From this post: http://www.canadiancapitalist.com/superficial-loss-rules-regarding-rrsps/

"After March 2004, CRA considers a loss as superficial if “a trust and its majority interest beneficiary (generally, a beneficiary who enjoys a majority of the trust income or capital) or one who is affiliated with such a beneficiary” buys (or has the right to buy) a property during the period starting 30 calendar days before the sale and ending 30 calendar days after the sale."

I think a TFSA would also fall under CRA's definition of a trust with a majority interest beneficiary.


----------



## Mockingbird (Apr 29, 2009)

I'm pretty sure "Superficial Loss Rule" applies to TFSA as well.

Here's one answer from Canadian Tax Resource site

*In Kind Transfers to TFSA*
_One question we receive frequently is how to contribute investments from non-registered accounts in kind to the TFSA._

If you contribute investments “in-kind” to a TFSA you are considered to have sold the investment for its fair market value. If there is a capital gain, you will be taxed on the gain. However, if there is a loss the loss is denied and you cannot apply it against capital gains.

Similarly, if you sell your investment and there is a capital loss and then you repurchase the same investment in your TFSA within 30 days of the sale, your loss will be denied and it cannot be used. You can wait 31 days before repurchasing the investment.​
A few years ago the superficial loss rules were changed to prevent people from selling securities at a loss and contributing the cash to an RRSP and buying the same security. 
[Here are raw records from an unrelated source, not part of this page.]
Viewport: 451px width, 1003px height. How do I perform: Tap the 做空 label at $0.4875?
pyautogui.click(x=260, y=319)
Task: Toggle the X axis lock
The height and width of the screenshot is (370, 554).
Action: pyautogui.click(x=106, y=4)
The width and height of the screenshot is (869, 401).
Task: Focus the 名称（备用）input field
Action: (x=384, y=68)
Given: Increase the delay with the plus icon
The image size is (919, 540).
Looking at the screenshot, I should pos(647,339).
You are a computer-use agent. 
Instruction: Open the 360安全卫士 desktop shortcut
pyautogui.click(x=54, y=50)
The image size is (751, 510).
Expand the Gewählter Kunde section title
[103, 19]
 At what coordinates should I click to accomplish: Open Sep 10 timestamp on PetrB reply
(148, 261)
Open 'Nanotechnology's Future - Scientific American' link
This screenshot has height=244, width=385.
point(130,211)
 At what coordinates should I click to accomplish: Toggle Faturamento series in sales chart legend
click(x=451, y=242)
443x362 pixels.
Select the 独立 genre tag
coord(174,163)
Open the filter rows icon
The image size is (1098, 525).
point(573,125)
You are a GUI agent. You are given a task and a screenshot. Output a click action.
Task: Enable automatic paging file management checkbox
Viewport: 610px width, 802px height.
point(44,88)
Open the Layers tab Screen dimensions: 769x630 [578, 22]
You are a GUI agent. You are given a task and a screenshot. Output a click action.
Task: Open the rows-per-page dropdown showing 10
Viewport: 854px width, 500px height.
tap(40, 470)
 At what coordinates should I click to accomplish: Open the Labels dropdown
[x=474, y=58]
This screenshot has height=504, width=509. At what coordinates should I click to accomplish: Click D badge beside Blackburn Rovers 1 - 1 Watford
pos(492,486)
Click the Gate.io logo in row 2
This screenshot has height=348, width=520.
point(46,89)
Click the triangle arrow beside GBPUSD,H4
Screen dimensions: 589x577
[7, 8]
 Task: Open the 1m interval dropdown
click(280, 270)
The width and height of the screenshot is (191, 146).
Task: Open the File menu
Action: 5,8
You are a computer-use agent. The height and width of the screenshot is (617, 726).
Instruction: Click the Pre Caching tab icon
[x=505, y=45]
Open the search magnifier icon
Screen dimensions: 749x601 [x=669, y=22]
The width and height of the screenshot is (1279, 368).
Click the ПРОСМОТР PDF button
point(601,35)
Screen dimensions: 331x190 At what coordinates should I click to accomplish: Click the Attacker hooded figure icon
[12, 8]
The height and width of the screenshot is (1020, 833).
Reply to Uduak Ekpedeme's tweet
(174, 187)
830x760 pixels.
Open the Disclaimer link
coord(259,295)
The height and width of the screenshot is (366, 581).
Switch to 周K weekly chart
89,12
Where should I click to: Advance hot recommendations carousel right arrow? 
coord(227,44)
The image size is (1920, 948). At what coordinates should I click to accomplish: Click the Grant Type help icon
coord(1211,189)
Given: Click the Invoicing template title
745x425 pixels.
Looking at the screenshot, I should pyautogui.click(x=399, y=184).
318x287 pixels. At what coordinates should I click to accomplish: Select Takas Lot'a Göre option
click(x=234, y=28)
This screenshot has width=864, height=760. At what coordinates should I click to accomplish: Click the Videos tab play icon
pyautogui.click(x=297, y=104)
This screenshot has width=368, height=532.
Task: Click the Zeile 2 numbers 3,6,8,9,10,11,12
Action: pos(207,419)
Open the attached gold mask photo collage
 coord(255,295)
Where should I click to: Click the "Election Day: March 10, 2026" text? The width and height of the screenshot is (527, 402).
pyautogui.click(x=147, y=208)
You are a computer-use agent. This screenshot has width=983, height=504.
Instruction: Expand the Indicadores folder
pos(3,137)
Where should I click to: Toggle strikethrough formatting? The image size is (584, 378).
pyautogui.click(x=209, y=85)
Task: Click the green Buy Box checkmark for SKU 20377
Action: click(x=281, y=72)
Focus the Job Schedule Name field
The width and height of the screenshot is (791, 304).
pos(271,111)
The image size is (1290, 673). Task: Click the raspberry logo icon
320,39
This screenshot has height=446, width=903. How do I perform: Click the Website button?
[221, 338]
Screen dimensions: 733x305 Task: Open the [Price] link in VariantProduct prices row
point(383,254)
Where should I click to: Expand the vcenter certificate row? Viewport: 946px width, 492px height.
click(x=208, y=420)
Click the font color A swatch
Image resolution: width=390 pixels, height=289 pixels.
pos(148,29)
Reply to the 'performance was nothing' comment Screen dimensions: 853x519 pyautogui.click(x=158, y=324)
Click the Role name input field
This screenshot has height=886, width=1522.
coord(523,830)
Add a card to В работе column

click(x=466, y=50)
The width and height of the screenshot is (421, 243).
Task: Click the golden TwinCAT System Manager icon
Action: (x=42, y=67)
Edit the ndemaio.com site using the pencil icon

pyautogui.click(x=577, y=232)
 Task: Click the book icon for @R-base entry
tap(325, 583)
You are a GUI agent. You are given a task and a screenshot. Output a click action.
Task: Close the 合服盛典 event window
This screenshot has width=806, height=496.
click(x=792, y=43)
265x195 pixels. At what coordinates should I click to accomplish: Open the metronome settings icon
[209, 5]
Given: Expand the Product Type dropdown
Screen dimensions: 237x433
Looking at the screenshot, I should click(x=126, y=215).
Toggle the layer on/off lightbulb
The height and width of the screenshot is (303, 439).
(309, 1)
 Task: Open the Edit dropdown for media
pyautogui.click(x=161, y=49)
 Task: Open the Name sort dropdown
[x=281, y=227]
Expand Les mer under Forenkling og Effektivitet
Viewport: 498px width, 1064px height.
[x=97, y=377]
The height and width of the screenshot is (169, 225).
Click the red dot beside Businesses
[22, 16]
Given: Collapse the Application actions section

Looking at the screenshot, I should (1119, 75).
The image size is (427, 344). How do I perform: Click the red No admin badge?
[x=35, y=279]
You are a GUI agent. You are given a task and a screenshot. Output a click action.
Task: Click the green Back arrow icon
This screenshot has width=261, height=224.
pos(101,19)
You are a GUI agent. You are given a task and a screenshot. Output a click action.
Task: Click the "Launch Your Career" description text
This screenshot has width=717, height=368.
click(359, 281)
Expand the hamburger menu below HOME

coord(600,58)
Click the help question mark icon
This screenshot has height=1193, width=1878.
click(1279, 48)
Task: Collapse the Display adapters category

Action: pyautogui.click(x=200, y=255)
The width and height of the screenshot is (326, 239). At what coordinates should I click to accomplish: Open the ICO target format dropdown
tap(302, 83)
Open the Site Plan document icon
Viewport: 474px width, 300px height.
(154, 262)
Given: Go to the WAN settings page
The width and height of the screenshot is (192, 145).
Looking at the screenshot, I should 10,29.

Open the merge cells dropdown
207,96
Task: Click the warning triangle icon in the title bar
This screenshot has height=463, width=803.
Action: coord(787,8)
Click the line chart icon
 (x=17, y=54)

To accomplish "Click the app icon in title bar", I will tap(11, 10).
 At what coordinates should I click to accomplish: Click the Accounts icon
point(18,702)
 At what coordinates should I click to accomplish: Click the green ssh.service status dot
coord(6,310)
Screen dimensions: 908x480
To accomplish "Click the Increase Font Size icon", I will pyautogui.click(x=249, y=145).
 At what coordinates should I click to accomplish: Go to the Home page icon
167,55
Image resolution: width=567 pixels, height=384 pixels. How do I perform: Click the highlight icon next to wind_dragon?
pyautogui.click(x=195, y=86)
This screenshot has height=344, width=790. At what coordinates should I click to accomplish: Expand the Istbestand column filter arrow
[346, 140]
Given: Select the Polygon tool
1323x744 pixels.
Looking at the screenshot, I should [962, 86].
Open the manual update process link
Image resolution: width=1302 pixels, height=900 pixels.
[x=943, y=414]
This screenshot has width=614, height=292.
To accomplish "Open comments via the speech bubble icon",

Prior to the change you could technically sell for cash, contribute the cast to an RRSP and repurchase the security and use any losses in the transaction. The CRA had stated however, that the general anti avoidance rule (GAAR) may apply and deny the loss anyway.

The superficial loss rule denies the loss if the taxpayer or a person affiliated with the taxpayer repurchases the security within 30 days. The amendment to the law in 2005 changed the meaning of affiliated person to include a taxpayer and a trust that they have a majority interest in. Since RRSPs, RRIFs, and the TFSA are trusts the superficial loss rules apply.

The sections of the act via the Minister of Justice website are as follows: S.54 “Superficial Loss, S.241(1)(g) “Affiliated Personas” and 146.2 “TFSA”.​

And here's the official Income Tax Act version on *limitations*;

*Income Tax Act s. 40(2)*

(g) a taxpayer’s loss, if any, from the disposition of a property, to the extent that it is
(i) a superficial loss,
(ii) a loss from the disposition of a debt or other right to receive an amount, unless the debt or right, as the case may be, was acquired by the taxpayer for the purpose of gaining or producing income from a business or property (other than exempt income) or as consideration for the disposition of capital property to a person with whom the taxpayer was dealing at arm’s length,
(iii) a loss from the disposition of any personal-use property of the taxpayer (other than listed personal property or a debt referred to in subsection 50(2)), or
(iv) a loss from the disposition of property to
(A) a trust governed by a deferred profit sharing plan, an employees profit sharing plan, a registered disability savings plan, a registered retirement income fund or a TFSA under which the taxpayer is a beneficiary or immediately after the disposition becomes a beneficiary, or
(B) a trust governed by a registered retirement savings plan under which the taxpayer or the taxpayer’s spouse or common-law partner is an annuitant or becomes, within 60 days after the end of the taxation year, an annuitant,​is nil;​


----------



## leslie (May 25, 2009)

OMG we all agree. That's no fun.


----------



## SparkyCanuck (Oct 23, 2009)

What if you already have enough cash in your TFSA, buy the investment then sell it in the non-registered account afterwards, then contribute the cash from that sale into your TFSA? Would the loss be denied if the sale occurred after you bought it in another account?


----------



## leslie (May 25, 2009)

There are no losses/gains within TFSA. The loss/gain from your personal holding is calculated and triggered at the time of transfer ( or outright sale and repurchase) to the TFSA. There is what is called a deemed disposition. The superficial loss rules apply to THAT transaction.


----------



## Rickson9 (Apr 9, 2009)

leslie said:


> OMG we all agree. That's no fun.


Maybe you guys can get together and hug each other.


----------



## humble_pie (Jun 7, 2009)

i think sparky is onto something.

i believe scenario is analogous to the swing trader who buys & adds 500 shares to an existing holding of 1000 shares. His purpose is to improve his portfolio, but it also happens that in carrying out this purchase, he has adjusted his unit cost downwards. He has owned the existing holding for several years. The aggregate of 1500 shares is now trading at a paper loss to his cost. A few days later he sells 500 shares to crystallize a loss on those shares. The 500 are not subject to the superficial loss rules because they came from the older holding of 1000 shares. He is free to repurchase them within the 30-day limit.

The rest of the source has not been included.